Professor Ludwig Raiser
Ostpolitik
Als der Theodor-Heuss-Preis 1965 zum ersten Mal verliehen wurde, baten wir Professor Ludwig Raiser, die Festansprache zu halten. Er sprach »über den rechten Gebrauch der Freiheit«, und der Staatsrechtler Ludwig Raiser ging dabei von dem reichhaltigen Katalog unserer im Grundgesetz garantierten freiheitlichen Grundrechte aus, um gleich darauf den engagierten Demokraten Ludwig Raiser zu Wort kommen zu lassen, der besorgt darauf hinwies, wie »unsicher und wie schmal die ideelle Grundlage« sei, auf die sich die sogenannten »Väter der Verfassung« 1949 in Bann zu einigen vermochten.
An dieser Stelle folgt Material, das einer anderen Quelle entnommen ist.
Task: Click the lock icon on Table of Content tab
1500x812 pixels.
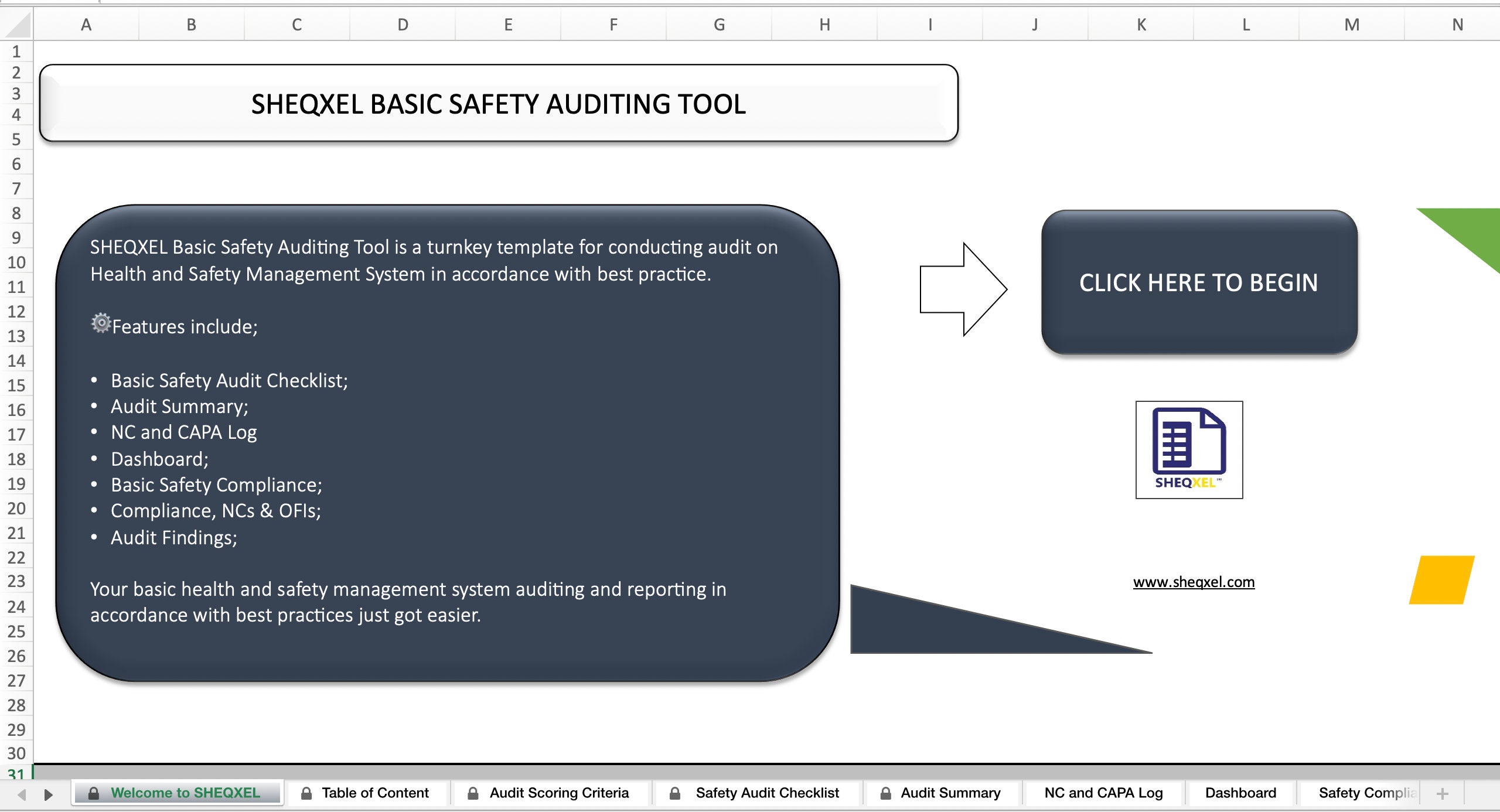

Er sprach von der großen Popularität des Gebrauchs der Freiheitsrechte zum eigenen Vorteil, und er sprach von der geringen Neigung ihres Gebrauchs zur eigenen Verantwortung. Daran knüpfte er die Frage, wie ein politisches Gemeinwesen bestehen könne, dessen Glieder ihm weder gezwungen dienen noch freiwillig Opfer bringen wollen. Demokratie sei die Staatsform, die ihre Lebenskraft aus der tätigen Überzeugung ihrer Bürger ziehen müsse, nicht Nutznießer eines Apparates, sondern mitverantwortliche Träger des Gemeinwesens zu sein. Genau dafür, für diese tätige Überzeugung des Bürgers Ludwig Raiser gibt es viele Beispiele; denn niemals und bei keinerlei Gelegenheit fühlte er sich als »Nutznießer eines Apparates« – sei dieser Apparat die von ihm in den schwersten Nachkriegsjahren geleitete Universität Göttingen gewesen oder die in Notzeiten aufgebaute »Deutsche Forschungsgemeinschaft«, sei es die Rektorenkonferenz oder der Wissenschaftsrat, dessen Mitglied er 1958 auf Drängen von Theodor Heuss wurde, und dessen Präsidentschaft er von 1961-1965 inne hatte, oder sei es sein politisches Engagement, das im »Tübinger Memorandum« seinen Niederschlag fand und seine maßgebliche Mitarbeit im Rat der Evangelischen Kirche und in ihrem Ausschuß für Öffentlichkeitsarbeit, von dessen Mitgliedern die heiß umstrittene Denkschrift zur Vertriebenenfrage verfaßt und veröffentlicht wurde: Immer und zu jeder Zeit fühlte sich Ludwig Raiser als »mitverantwortlicher Träger des Gemeinwesens« oder – wie es Theodor Heuss vielleicht ausgedrückt hätte – als ein »Demokrat, der im Menschen den Bruder erkennt und an die fruchtbare Kraft des freien Bürgers glaubt!«
Wenn ich es vielleicht ein wenig despektierlich, dafür aber um so anschaulicher ausdrücken darf: Der Theodor-Heuss-Preis ist Ihnen, verehrter Professor Ludwig Raiser, und Ihrem Wirken auf den Leib geschrieben: Sie haben nämlich nicht nur eine, sondern gleich alle möglichen Bestimmungen unserer Satzung erfüllt: Vorbildliches demokratisches Verhalten, Zivilcourage angesichts schwerer öffentlicher Anfeindungen, schöpferische Initiative und ein geschärftes Verantwortungsbewußtsein für unsere Staats- undLebensform. Keiner unserer Preisträger hat für sein Wirken und bei der Erfüllung freiwillig übernommener Verantwortung einhellige Zustimmung in der Öffentlichkeit gefunden, oft sogar offene Anfeindung und Widerstände – und selbst unserer kleinen Stiftung ist es nicht viel besser ergangen, aber »der Dienst an der Freiheit ist eben ein harter Dienst«, das pflegte schon der Vater von Theodor Heuss dem jungen Sohne einzuschärfen, und jeder von uns hat diese Erfahrung in der öffentlichen Auseinandersetzung mehr als einmal erlebt und erlitten. Zu guter Letzt aber hat uns dieser harte Dienst an der Freiheit noch immer bereichert, reif gemacht und frei – und das ist wahrhaft Grund genug, ihn zu leisten.